Espérons que notre gouvernement va renoncer à
former un cartel qui fixerait les prix du riz. Le Premier ministre Samak
Sundaravej paraît aveuglé par le côté populiste de son projet. Il imagine déjà
les riziculteurs thaïlandais en train d'échanger leurs sacs de riz contre des
sacs d'or et de billets de banque. Il faut qu'il prenne le temps de réfléchir
aux conséquences que cela pourrait avoir et qu'il comprenne, comme la plupart
des pays qui se sont exprimés contre ce projet, à quel point c'est une mauvaise
idée. M. Samak a proposé le projet d'un cartel du riz le mois dernier, sur
fond de hausse des prix locaux et mondiaux de cette denrée. Apparemment, il
n'aimerait rien tant que de pouvoir faire encore monter les prix à sa guise.
Après avoir prononcé contre les Nations unies et l'OPEP deux discours enflammés
pourfendant le prix élevé du pétrole, M. Samak a décidé sur un coup de
tête qu'il voulait présider l'Organisation des pays exportateurs de riz (OPER),
dont le nom serait calqué sur celui de l'OPEP. Comme cette dernière, l'OPER
ferait monter ou baisser les prix du riz, ce qui donnerait un immense pouvoir à
la Thaïlande [premier pays exportateur de cette céréale] et serait peut-être
synonyme de revenus bien plus élevés pour les agriculteurs.

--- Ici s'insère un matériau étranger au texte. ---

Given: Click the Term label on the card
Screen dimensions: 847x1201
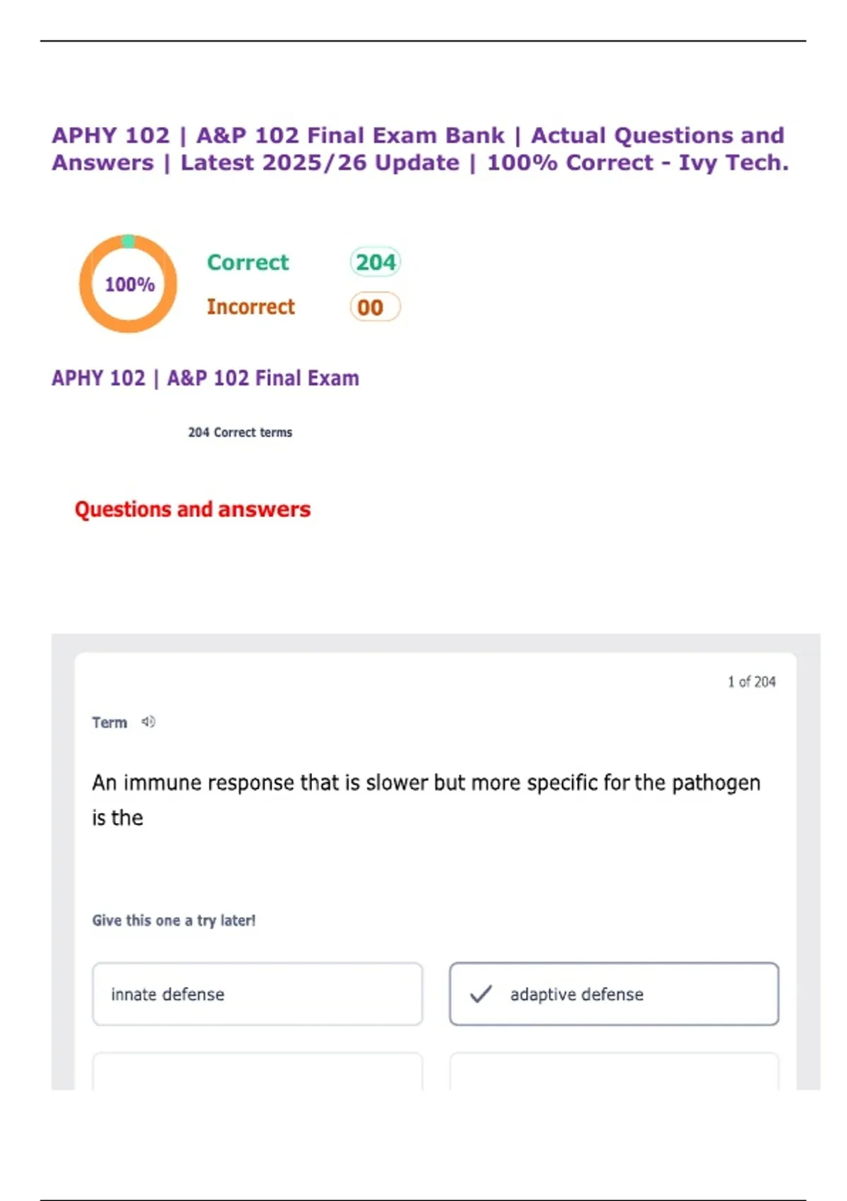Looking at the screenshot, I should coord(109,723).
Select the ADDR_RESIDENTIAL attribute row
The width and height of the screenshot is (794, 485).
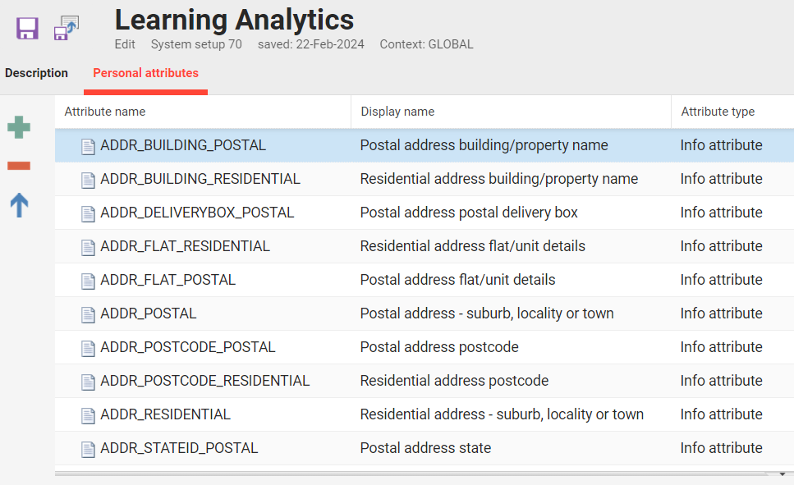pos(165,414)
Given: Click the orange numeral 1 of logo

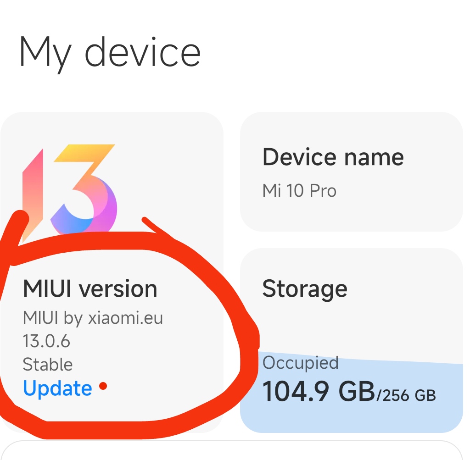Looking at the screenshot, I should [33, 194].
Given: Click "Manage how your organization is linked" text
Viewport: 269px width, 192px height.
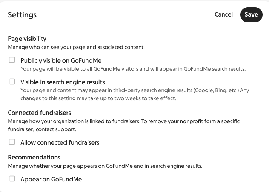Looking at the screenshot, I should click(123, 122).
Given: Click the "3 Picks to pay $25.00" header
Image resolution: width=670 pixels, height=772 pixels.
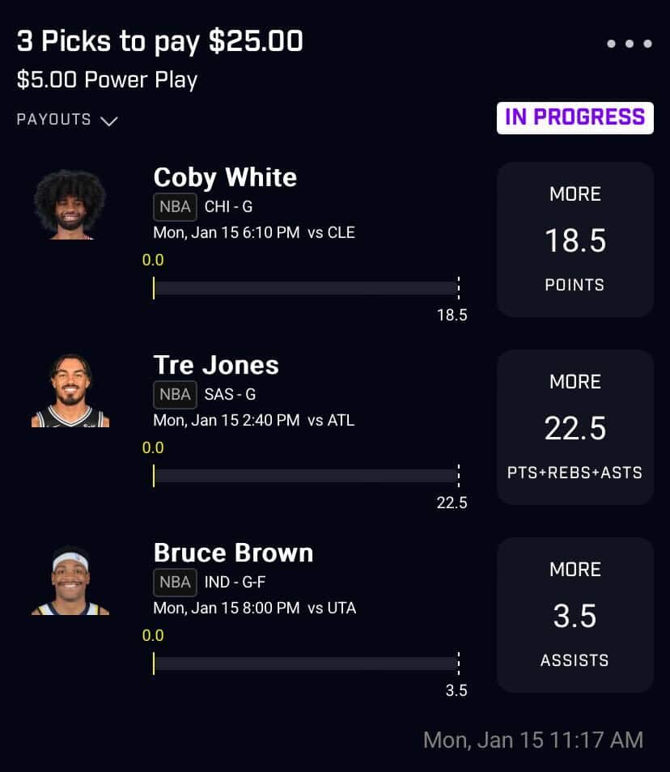Looking at the screenshot, I should 159,42.
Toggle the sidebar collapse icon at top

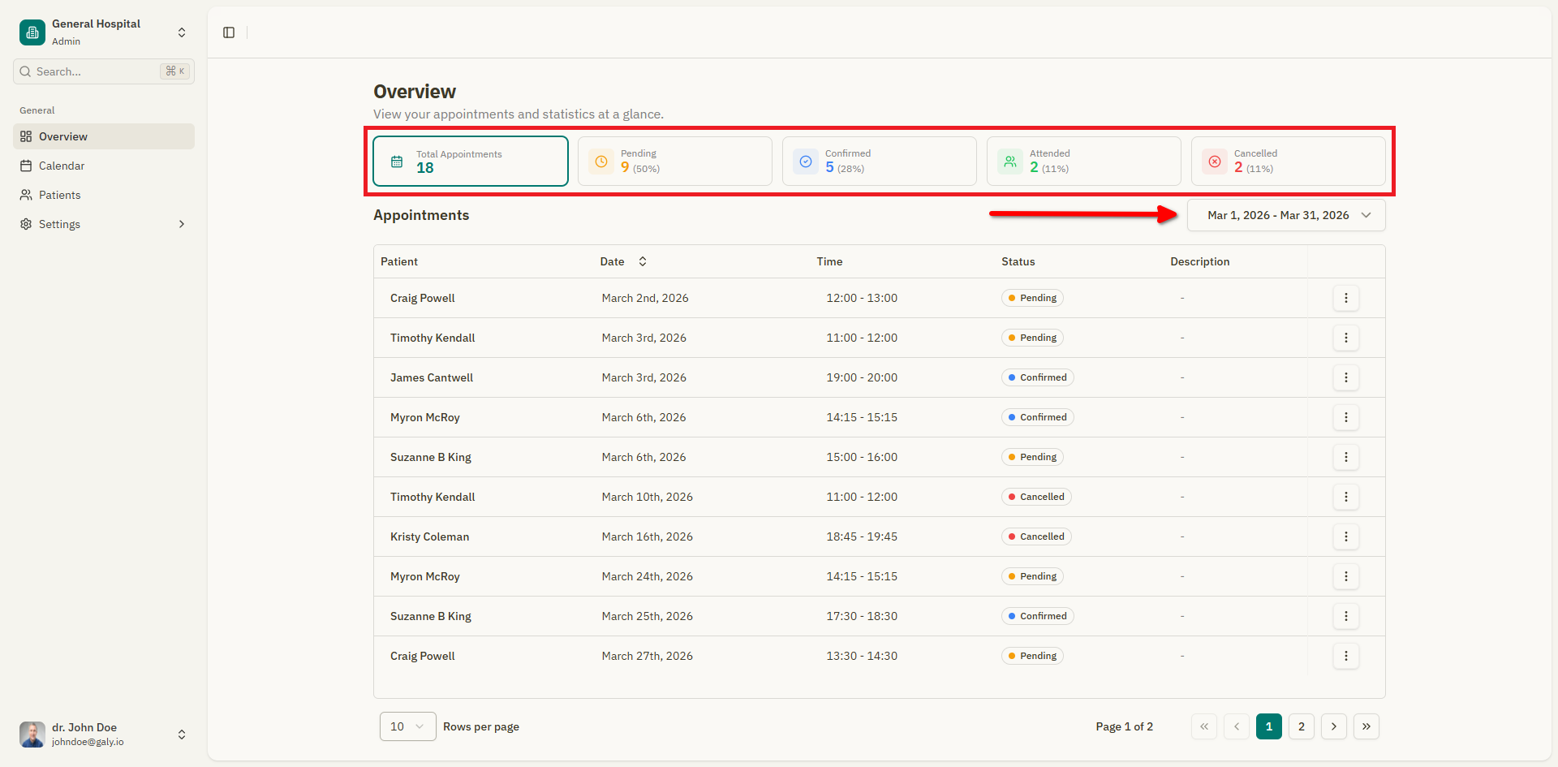228,32
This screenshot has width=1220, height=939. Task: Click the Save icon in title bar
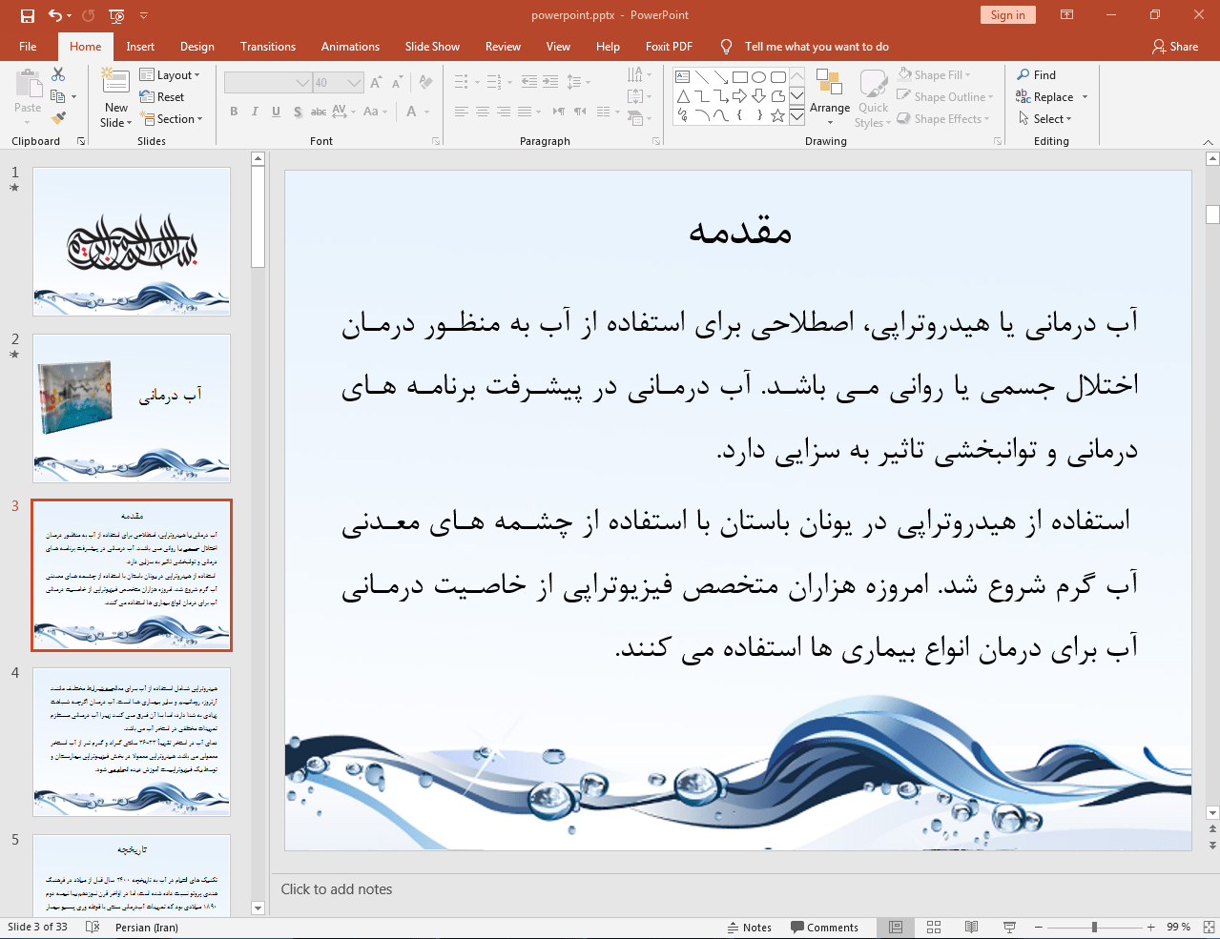pyautogui.click(x=27, y=15)
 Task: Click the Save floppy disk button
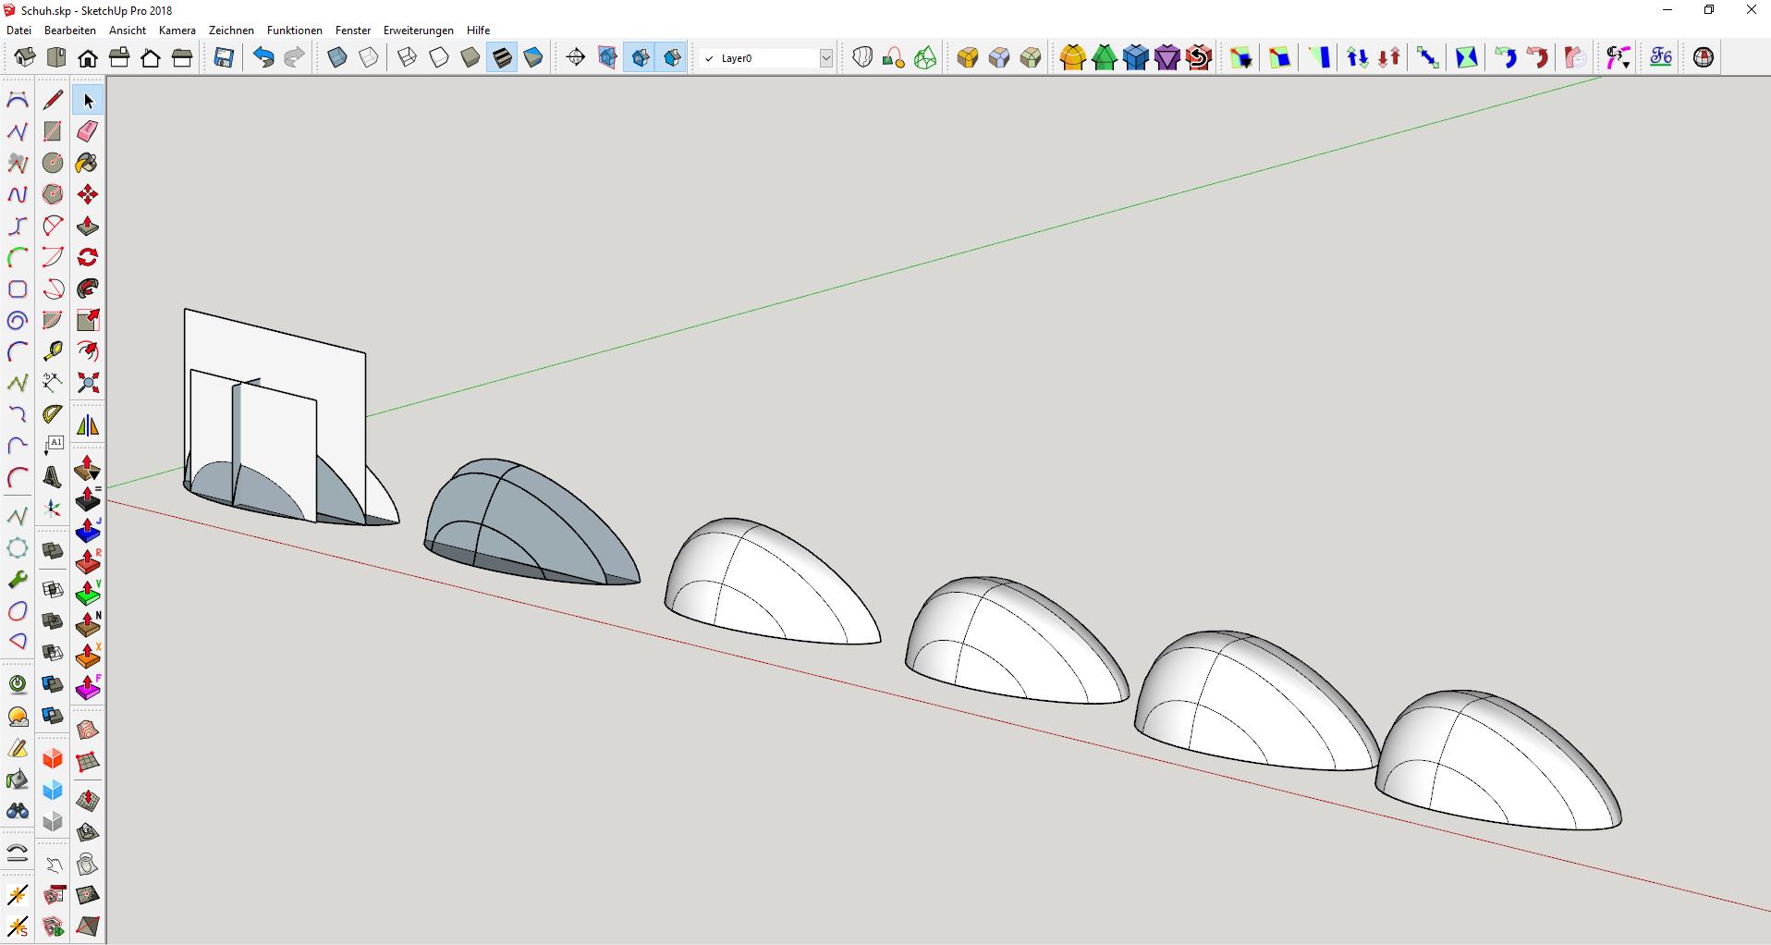224,58
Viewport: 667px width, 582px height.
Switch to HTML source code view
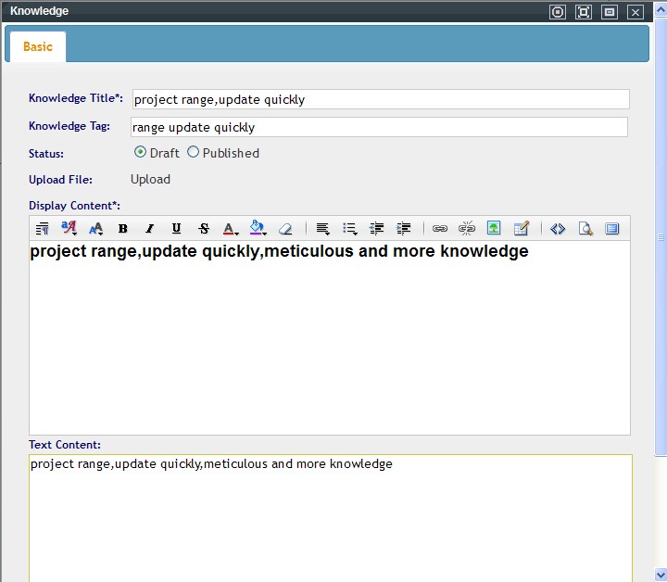pos(558,229)
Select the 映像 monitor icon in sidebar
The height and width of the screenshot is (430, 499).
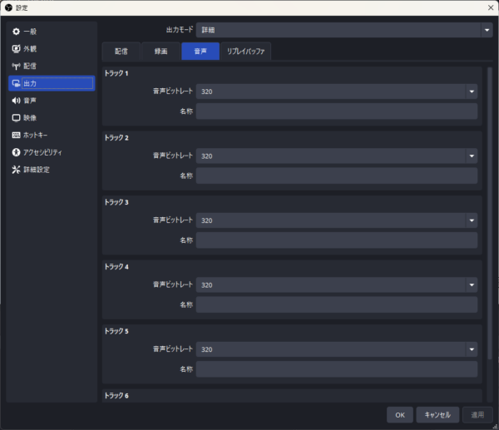click(x=16, y=118)
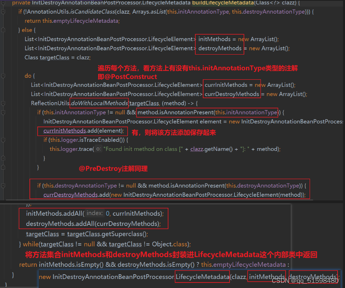
Task: Collapse the if block using the gutter fold arrow
Action: pos(3,12)
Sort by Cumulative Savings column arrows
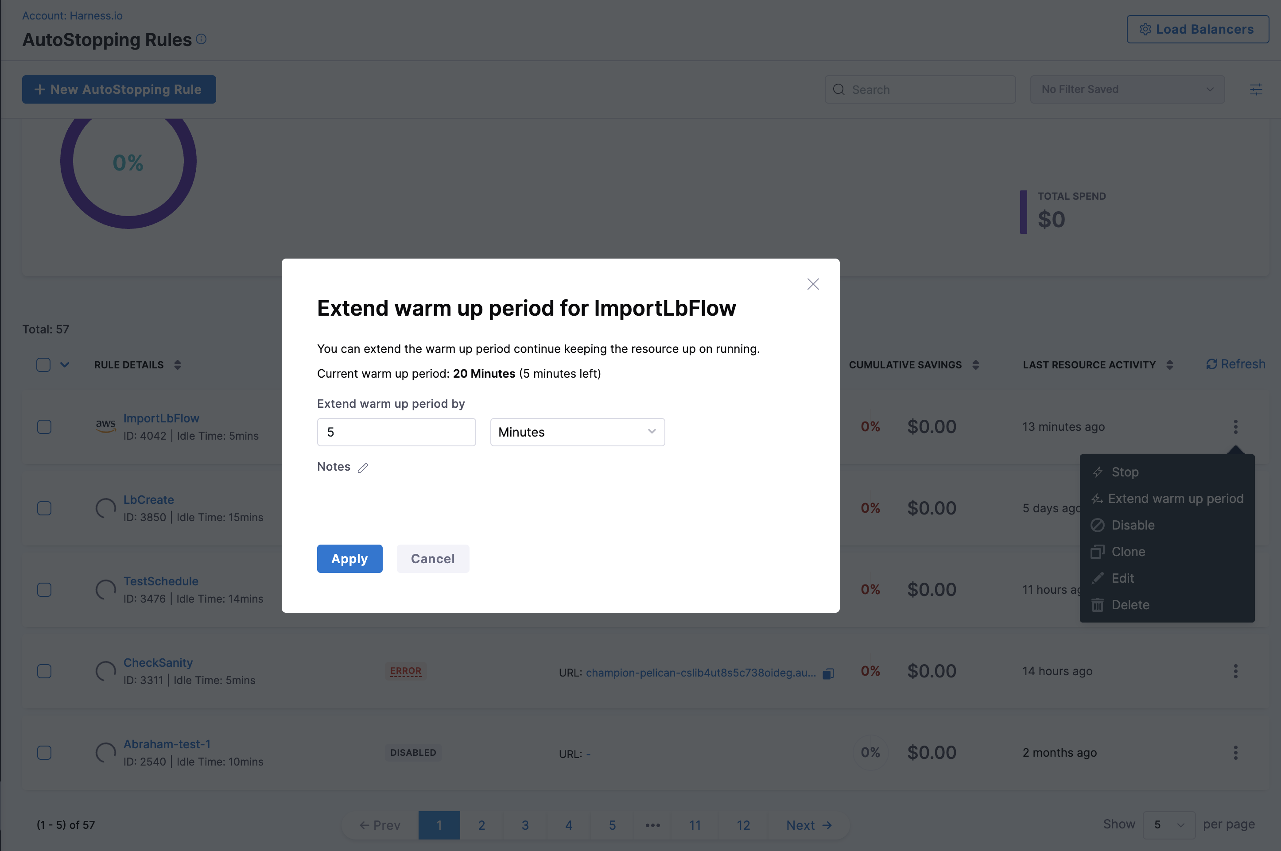1281x851 pixels. point(975,365)
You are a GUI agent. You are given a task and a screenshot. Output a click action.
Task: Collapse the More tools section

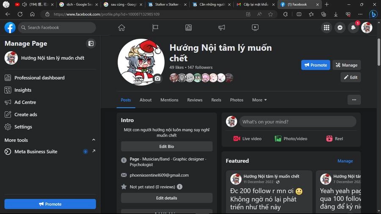point(94,140)
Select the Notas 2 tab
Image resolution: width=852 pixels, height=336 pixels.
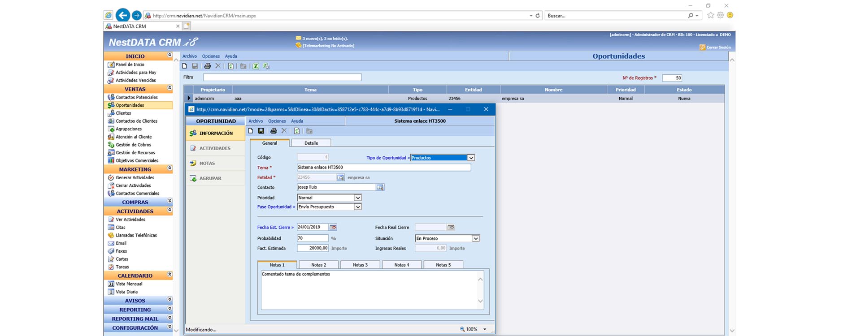[x=318, y=265]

Mais le Premier ministre doit avant tout réfléchir à la manière dont l'OPEP et
son leader, l'Arabie Saoudite, sont perçus dans le monde. Il a raison de
critiquer l'OPEP pour avoir doublé, puis triplé, le prix du pétrole dans des
pays comme la Thaïlande, en jouant simplement sur l'offre. Il a également
raison de critiquer les Nations unies, la Banque mondiale et d'autres instances
pour être restées sans réagir face aux spéculations sur une marchandise aussi
indispensable que le pétrole. Il ferait donc bien de songer que si la Thaïlande
contrôlait avec arrogance les prix du riz, son OPER vaudrait à notre pays bien
davantage de reproches que ceux actuellement adressés à l'Arabie Saoudite et à
l'OPEP. M. Samak ne se soucie peut-être pas de l'image de la Thaïlande
dans le monde, mais ses citoyens, si. Quand on voit qu'un pétrole rare et
cher met en danger l'économie thaïlandaise et menace d'entraîner une telle
inflation que les pauvres peuvent à peine se nourrir, que peut-on augurer des
conséquences d'un riz rare et cher pour d'autres pays du monde ? Si la
Thaïlande devait s'asseoir sur des millions de tonnes de riz comme l'Arabie Saoudite
et l'Iran s'assoient sur leur pétrole, faisant monter les enchères tandis que
les gens meurent de faim, son image en serait ternie d'un jour à l'autre et le
pays ne s'en relèverait pas.
La semaine dernière, l'Association des exportateurs de riz a essayé d'expliquer
au Premier ministre pourquoi l'OPER serait techniquement irréaliste. Pour
commencer, contrairement au pétrole, le riz pourrit. M. Samak n'a rien
voulu entendre, pas plus que son vice-Premier ministre et ministre du Commerce,
Mingkwan Saengsuwan, qui s'est autodésigné organisateur en chef de l'OPER.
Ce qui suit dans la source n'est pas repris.